Now my fingers lingered over a narrow column copied crookedly on a sea of white paper, dated a month after I’d run out of town.
A black pen had made a loop around the third item, which announced that police were declaring Pierce Martin’s murder case inactive “due to lack of witnesses and evidence.”
Who did I have to thank for this lifetime reprieve?
The Chi Omega’s rich daddy? Rosary Girl’s direct line to God?
The incompetent campus policewoman who dismissed my rape report? Pierce’s mother, to protect his reputation, her reputation, after learning more than she wanted to know about her precious son from the police?

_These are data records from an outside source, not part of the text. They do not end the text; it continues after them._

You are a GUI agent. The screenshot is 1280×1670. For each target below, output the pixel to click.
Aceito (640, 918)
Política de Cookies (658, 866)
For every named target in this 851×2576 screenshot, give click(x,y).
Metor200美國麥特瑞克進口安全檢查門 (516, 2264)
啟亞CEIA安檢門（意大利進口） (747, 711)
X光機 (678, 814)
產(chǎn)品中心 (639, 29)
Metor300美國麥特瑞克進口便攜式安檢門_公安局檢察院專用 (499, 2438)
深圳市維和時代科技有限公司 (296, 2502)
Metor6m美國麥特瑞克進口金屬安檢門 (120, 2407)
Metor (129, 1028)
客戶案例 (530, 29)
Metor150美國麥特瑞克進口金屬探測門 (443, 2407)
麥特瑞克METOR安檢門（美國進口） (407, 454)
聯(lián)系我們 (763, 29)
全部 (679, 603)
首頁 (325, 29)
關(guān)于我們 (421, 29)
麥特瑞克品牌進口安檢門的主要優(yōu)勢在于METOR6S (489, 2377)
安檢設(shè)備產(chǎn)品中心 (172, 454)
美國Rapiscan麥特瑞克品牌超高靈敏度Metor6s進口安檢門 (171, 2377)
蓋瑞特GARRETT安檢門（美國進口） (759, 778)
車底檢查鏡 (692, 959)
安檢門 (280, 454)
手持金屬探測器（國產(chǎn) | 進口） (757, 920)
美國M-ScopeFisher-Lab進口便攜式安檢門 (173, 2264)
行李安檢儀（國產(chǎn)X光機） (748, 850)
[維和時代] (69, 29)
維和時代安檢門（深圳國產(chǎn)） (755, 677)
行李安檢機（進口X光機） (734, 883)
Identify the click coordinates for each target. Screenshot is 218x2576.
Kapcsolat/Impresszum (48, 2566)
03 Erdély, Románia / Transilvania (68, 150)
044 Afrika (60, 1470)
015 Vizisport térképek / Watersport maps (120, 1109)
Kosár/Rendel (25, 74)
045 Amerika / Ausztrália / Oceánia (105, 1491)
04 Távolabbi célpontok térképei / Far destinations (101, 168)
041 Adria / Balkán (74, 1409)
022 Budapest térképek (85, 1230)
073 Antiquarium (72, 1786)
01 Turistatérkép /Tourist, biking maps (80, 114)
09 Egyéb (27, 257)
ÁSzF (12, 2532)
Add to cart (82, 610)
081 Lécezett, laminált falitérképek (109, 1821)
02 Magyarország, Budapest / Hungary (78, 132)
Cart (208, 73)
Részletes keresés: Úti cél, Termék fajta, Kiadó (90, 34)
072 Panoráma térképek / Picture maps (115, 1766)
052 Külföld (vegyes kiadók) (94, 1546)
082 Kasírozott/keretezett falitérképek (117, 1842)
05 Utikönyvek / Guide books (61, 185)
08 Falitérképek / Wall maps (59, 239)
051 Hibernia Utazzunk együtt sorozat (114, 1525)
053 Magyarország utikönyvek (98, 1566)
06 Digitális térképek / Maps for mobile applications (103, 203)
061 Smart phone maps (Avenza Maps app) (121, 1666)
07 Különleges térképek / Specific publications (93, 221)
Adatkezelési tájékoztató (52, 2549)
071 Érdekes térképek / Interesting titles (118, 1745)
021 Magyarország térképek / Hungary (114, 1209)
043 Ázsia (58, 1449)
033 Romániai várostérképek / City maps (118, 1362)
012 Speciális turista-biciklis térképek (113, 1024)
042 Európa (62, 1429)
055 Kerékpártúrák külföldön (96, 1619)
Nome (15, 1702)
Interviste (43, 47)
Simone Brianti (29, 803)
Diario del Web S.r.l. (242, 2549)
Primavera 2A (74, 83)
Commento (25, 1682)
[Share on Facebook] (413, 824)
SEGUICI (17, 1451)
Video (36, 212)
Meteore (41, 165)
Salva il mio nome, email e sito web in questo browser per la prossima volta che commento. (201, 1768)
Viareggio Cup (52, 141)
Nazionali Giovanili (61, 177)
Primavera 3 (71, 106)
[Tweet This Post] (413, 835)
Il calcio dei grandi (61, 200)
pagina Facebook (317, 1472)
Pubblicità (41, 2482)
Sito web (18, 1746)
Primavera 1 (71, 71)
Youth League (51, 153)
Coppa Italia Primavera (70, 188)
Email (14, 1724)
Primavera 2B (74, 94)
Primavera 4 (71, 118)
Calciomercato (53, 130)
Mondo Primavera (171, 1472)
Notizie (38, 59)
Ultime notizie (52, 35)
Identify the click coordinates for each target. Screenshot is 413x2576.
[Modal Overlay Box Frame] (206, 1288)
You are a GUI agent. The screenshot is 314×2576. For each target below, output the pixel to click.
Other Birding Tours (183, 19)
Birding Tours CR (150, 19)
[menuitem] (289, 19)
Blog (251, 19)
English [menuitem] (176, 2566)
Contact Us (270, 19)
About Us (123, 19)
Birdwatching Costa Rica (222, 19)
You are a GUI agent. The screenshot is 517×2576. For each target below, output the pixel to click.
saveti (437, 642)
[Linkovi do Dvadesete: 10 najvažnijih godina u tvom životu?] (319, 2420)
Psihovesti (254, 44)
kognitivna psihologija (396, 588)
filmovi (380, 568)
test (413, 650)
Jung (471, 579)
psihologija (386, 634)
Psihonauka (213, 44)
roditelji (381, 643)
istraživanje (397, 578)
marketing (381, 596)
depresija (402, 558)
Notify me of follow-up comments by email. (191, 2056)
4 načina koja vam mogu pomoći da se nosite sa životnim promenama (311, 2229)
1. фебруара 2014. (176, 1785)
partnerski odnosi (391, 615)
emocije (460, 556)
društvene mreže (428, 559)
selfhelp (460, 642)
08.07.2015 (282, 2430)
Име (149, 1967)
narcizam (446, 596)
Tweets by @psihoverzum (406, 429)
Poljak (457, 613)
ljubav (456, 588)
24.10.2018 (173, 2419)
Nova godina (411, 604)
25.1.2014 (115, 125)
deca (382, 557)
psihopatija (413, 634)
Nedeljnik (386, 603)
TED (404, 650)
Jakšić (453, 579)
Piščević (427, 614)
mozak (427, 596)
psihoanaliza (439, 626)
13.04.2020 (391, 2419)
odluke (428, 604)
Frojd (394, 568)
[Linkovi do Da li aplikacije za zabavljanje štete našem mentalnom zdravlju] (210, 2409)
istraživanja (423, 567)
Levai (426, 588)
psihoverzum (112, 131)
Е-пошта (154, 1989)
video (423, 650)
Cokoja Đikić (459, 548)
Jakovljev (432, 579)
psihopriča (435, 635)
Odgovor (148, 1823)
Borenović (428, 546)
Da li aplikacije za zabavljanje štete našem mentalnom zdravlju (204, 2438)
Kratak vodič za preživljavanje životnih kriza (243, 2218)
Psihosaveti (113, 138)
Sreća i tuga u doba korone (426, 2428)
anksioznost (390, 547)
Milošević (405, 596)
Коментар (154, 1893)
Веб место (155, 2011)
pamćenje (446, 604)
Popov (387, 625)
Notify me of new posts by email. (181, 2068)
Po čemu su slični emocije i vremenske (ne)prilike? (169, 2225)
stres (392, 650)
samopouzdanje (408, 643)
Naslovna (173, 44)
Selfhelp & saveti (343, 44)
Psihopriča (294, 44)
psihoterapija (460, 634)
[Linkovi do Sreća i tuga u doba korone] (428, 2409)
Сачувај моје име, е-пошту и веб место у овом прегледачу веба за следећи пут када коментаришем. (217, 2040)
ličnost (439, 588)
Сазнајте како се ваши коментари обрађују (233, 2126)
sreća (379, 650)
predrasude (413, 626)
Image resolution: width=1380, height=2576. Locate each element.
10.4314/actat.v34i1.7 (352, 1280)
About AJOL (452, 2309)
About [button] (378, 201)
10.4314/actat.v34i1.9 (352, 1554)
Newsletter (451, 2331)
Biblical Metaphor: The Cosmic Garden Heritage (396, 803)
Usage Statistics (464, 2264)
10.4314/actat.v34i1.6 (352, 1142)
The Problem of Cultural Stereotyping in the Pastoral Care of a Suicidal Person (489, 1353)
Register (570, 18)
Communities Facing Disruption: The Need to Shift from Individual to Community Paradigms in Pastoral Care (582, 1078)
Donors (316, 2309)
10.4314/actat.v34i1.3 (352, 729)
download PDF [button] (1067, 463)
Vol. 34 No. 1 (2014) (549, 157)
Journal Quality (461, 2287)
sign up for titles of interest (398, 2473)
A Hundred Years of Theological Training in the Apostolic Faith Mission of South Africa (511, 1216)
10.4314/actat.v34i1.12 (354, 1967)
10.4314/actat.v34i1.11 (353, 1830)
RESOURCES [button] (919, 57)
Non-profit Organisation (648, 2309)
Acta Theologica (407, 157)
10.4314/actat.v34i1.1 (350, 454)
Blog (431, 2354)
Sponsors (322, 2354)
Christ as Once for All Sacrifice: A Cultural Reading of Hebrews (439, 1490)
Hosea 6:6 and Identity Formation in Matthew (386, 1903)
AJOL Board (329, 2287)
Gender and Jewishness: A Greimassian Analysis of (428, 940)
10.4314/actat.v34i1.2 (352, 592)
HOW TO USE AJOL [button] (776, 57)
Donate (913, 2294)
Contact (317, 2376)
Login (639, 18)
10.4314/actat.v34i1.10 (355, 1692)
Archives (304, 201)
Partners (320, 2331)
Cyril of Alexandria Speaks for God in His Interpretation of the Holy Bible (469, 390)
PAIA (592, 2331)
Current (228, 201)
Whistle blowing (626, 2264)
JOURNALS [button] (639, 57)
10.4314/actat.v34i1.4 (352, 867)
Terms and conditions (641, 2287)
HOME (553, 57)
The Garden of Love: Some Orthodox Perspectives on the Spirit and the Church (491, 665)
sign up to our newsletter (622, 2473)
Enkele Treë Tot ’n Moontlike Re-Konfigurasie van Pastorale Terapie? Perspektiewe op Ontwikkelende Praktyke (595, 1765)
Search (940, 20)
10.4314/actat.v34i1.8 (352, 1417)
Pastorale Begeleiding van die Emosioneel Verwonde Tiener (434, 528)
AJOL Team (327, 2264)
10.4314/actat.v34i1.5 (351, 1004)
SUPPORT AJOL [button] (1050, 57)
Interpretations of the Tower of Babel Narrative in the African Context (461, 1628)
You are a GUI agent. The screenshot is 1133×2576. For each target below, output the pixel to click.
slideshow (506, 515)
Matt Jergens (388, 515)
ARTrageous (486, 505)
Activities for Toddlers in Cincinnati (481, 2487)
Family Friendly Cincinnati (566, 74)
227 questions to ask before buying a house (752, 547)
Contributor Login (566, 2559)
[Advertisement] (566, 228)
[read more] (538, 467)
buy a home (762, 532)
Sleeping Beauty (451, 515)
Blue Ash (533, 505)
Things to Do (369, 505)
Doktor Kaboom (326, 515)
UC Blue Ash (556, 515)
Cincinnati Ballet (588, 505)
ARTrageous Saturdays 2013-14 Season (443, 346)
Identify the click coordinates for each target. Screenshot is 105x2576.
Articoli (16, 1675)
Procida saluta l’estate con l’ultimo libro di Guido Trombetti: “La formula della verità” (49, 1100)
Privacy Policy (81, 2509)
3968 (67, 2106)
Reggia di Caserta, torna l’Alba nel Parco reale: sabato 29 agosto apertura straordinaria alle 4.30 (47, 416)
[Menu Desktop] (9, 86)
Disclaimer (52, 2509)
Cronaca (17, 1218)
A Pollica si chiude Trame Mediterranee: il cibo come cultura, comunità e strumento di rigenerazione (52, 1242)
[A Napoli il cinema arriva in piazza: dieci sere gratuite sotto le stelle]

I hadn’t been the only girl in that interview waiting room whose body and soul had been torn apart by Pierce Martin. The police
knew
. I’d lay my life down on that.
I’d buried everything as deep as I could thirteen years ago. I’d vanished for a year, cutting ties to everyone except my parents, who agreed to support a year abroad at a small university in Rome. They hoped the experience would help heal me. I never
even registered at the university. My parents wired a monthly check to a Rome bank. An anonymous person forwarded each one to me after the first month without a single bit of hassle, even though I asked them to address the envelope to another girl’s name, two hundred miles away. The Italians understand that questions don’t always need to be asked.
I wrote my parents pure fantasy about my life: how I painted and studied during the week and backpacked to European landmarks on the weekends with a sisterly roommate who didn’t exist. I sent them little pencil sketches, all drawn from postcards I bought in a secondhand bookstore.
I returned home to my parents as myself, with my old name and my real hair color, hoping to leave my guilt and bewilderment behind. Instead, it chased me across the ocean, receding, crashing, teasing, always threatening to drag me under for the last time.
I
glanced at my watch, a cheap piece with a flat yellow smiley face and a fake white leather band that I bought in Times Square for $7. It always ran about five minutes slow, which I figured was more than fair for the price.
Eleven minutes plus five had passed since Maria left me alone in the closet. I’d thumbed through the rest of the folders on the desk but didn’t recognize any names. I stuck my own file in my purse without any hesitation.